What is asked: Copy the rows from the first one through the line containing "Select the 数据迁移", requests included, and raise every click coordinate in the answers by 9.
-- start of Dataset content --
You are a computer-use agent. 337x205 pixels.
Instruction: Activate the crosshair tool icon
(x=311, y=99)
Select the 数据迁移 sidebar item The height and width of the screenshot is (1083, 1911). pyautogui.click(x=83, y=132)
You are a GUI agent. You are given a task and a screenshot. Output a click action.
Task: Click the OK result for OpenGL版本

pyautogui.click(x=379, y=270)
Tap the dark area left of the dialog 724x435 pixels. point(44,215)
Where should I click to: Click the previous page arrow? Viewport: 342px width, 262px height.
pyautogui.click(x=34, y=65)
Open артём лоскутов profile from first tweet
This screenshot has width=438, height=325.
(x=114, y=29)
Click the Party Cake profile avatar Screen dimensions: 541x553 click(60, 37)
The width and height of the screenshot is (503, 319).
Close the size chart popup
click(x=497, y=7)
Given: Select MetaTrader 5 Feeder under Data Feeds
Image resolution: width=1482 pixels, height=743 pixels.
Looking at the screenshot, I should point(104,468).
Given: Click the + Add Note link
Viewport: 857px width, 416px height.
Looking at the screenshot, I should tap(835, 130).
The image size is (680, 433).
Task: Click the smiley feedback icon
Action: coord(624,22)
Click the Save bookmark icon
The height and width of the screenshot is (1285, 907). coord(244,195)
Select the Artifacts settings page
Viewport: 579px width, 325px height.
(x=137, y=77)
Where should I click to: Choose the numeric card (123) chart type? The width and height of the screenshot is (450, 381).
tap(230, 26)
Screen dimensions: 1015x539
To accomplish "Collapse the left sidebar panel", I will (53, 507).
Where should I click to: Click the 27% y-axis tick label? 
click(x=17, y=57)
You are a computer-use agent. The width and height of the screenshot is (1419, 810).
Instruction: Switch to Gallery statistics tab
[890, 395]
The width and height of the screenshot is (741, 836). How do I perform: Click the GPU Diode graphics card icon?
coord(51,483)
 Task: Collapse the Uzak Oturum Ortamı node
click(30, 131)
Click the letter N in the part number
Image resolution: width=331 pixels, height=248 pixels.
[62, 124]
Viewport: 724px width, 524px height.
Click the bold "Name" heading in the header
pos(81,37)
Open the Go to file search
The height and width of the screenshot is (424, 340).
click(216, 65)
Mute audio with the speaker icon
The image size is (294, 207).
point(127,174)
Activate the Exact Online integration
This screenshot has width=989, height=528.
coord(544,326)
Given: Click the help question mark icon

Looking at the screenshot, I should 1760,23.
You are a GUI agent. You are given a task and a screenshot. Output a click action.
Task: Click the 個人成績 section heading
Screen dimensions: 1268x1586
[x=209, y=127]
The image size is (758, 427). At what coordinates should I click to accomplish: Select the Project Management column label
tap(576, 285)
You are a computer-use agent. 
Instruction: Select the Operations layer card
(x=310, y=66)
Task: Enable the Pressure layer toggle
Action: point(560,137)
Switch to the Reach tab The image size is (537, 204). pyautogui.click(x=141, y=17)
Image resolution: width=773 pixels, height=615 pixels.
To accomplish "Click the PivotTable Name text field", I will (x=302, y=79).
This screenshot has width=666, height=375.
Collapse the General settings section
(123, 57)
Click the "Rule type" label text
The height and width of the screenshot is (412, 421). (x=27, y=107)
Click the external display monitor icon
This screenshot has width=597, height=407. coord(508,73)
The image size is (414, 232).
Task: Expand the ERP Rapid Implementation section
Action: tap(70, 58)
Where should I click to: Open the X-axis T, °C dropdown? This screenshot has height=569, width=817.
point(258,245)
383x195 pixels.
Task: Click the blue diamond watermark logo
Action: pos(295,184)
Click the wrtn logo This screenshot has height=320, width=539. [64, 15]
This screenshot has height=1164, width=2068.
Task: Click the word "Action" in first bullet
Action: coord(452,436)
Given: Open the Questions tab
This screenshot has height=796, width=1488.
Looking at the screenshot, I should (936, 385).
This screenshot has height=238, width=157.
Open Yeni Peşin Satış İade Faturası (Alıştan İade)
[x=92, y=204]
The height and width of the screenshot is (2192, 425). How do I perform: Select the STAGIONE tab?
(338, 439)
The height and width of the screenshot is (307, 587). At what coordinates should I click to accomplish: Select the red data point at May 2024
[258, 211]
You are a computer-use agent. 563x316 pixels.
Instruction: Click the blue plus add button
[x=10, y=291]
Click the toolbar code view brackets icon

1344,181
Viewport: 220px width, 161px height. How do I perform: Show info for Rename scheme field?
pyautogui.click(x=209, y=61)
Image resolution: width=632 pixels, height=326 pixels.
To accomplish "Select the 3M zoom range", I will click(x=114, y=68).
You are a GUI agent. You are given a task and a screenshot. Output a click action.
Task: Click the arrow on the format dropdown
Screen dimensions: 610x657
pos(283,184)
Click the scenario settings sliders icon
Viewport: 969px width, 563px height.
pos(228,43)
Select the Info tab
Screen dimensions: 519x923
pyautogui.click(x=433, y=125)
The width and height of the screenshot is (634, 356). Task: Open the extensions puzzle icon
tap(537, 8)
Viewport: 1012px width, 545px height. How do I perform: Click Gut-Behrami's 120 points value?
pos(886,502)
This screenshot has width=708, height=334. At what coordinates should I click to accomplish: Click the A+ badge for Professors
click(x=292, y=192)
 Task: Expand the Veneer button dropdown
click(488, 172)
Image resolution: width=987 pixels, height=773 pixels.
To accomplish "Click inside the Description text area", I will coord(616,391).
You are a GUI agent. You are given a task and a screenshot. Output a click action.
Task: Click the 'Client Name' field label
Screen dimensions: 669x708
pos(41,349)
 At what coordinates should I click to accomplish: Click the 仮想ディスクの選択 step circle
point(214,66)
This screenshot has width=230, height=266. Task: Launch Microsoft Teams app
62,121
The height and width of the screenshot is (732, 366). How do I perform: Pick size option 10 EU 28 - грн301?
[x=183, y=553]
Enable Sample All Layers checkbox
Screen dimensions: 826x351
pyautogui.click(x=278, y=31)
-- end of Dataset content --
The solution:
You are a computer-use agent. 337x205 pixels.
Instruction: Activate the crosshair tool icon
(x=320, y=108)
Select the 数据迁移 sidebar item The height and width of the screenshot is (1083, 1911). pyautogui.click(x=92, y=141)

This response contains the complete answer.